The Dean’s Vicar, Canon Mark Gardner, offered a particularly warm welcome on behalf of the Dean and Chapter of Christ Church. He brought Simon on a tour of the cathedral, pointing out a sculpted image of G.E. Street’s sculpted image on on top of one of the pillars in the nave.

In the chapter house before Evensong, Mark pointed out a bust on a window sill that he had long believed to be of Street – Simon assured us that it is not. So who is this mystery figure?

A bust on a window ledge in the Chapter House in Christ Church Cathedral, Dublin. This is not George Edmund Street ... so who is he?

Later in the week, on Wednesday evening, I was in Old Ross to preach at the special service in Saint Mary’s Church to mark the 300th anniversary of the arrival of the first Palatine refugees in Co Wexford.

A number of old friends and colleagues were there in strength, including local historians Bernard Browne, Nicky Furlong and Helen Skrine of Butlerstown Castle, King Milne’s widow Sheila, and the daughters of Sean and Sheila Cloney.

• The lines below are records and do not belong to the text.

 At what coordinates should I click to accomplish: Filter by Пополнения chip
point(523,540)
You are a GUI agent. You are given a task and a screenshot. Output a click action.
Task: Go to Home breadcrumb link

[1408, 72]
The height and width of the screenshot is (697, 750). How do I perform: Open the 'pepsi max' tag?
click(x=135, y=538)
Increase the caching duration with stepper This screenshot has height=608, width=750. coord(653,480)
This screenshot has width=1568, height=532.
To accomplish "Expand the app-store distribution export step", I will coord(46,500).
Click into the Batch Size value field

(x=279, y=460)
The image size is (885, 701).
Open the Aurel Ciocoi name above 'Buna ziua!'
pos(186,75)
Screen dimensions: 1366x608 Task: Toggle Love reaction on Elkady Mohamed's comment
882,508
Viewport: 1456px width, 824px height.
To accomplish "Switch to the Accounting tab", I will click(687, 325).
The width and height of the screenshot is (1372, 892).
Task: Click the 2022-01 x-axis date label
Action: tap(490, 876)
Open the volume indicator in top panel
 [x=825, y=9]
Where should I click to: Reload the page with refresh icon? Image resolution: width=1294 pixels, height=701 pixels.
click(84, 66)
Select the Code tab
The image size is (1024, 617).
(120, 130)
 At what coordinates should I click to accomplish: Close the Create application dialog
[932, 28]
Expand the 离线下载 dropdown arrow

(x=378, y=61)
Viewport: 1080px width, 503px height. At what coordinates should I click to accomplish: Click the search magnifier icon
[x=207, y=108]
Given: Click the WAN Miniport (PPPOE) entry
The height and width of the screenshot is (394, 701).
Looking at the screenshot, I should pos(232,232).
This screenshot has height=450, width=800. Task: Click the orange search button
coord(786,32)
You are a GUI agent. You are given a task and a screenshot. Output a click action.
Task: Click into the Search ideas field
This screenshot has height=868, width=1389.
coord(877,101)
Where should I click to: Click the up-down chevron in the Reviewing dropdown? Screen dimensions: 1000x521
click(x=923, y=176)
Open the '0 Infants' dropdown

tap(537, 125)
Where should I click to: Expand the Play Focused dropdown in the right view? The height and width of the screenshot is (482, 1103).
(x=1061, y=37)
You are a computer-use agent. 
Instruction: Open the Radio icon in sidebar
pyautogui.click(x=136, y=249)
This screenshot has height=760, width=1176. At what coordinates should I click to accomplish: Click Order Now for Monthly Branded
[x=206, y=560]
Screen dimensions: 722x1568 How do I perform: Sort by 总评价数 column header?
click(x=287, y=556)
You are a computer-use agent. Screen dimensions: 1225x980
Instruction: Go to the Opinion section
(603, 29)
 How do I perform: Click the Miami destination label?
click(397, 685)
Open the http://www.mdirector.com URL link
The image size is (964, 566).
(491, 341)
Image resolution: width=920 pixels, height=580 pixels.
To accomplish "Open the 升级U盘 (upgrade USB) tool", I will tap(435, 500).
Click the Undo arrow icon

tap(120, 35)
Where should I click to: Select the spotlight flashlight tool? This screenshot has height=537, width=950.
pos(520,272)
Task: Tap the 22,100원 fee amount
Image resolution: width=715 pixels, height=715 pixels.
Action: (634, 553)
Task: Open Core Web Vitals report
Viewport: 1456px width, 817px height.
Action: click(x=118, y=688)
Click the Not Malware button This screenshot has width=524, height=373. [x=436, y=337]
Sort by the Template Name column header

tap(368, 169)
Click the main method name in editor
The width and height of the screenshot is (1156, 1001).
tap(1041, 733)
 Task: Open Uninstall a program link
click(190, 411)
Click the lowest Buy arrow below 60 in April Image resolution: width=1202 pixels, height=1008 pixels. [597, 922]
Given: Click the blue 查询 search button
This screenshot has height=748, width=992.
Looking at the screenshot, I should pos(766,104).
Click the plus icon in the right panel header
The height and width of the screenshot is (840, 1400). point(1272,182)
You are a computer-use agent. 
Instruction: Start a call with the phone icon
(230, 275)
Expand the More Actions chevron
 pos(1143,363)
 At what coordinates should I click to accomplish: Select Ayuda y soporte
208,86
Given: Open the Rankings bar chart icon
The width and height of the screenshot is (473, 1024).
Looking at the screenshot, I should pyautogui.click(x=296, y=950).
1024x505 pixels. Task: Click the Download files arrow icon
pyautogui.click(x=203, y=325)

Clerical cousins ... Canon Patrick Comerford and Father Bernard Cushen in Old Ross, Co Wexford, on Wednesday evening

It was also good to meet at least three distant cousins from the Comerford side of the family – Father Bernard Cushen, Parish Priest of Ramsgrange, Eileen Doyle of New Ross, and her son Kevin Deegan. They are all descendants of Martin Comerford, a younger brother of my great-great-grandfather, James Comerford (1775-1825) of Bunclody, Wexford (see 8: Comerford of Bunclody and Dublin). Bernard’s brother, Father Paddy Cushen, is Parish Priest of Ferns – they were both students in Saint Peter’s College, Wexford, while I was living in Wexford and working as a journalist with the Wexford People.

After the service, we went back to the Horse and Hound Inn in Ballinaboola, near Foulksmills, where Bernard and I pored over and shared details about ancestors and cousins. There’s a lot more to find out, but it was getting late, and I needed to be back in Dublin for the next day’s work.

But it was a good week for making and renewing connections with Comerford cousins, no matter how distant. And all in the same week that Martin Comerford scored the decisive goal that led to Kilkenny securing a four-in-a-row record in All-Ireland Hurling Finals.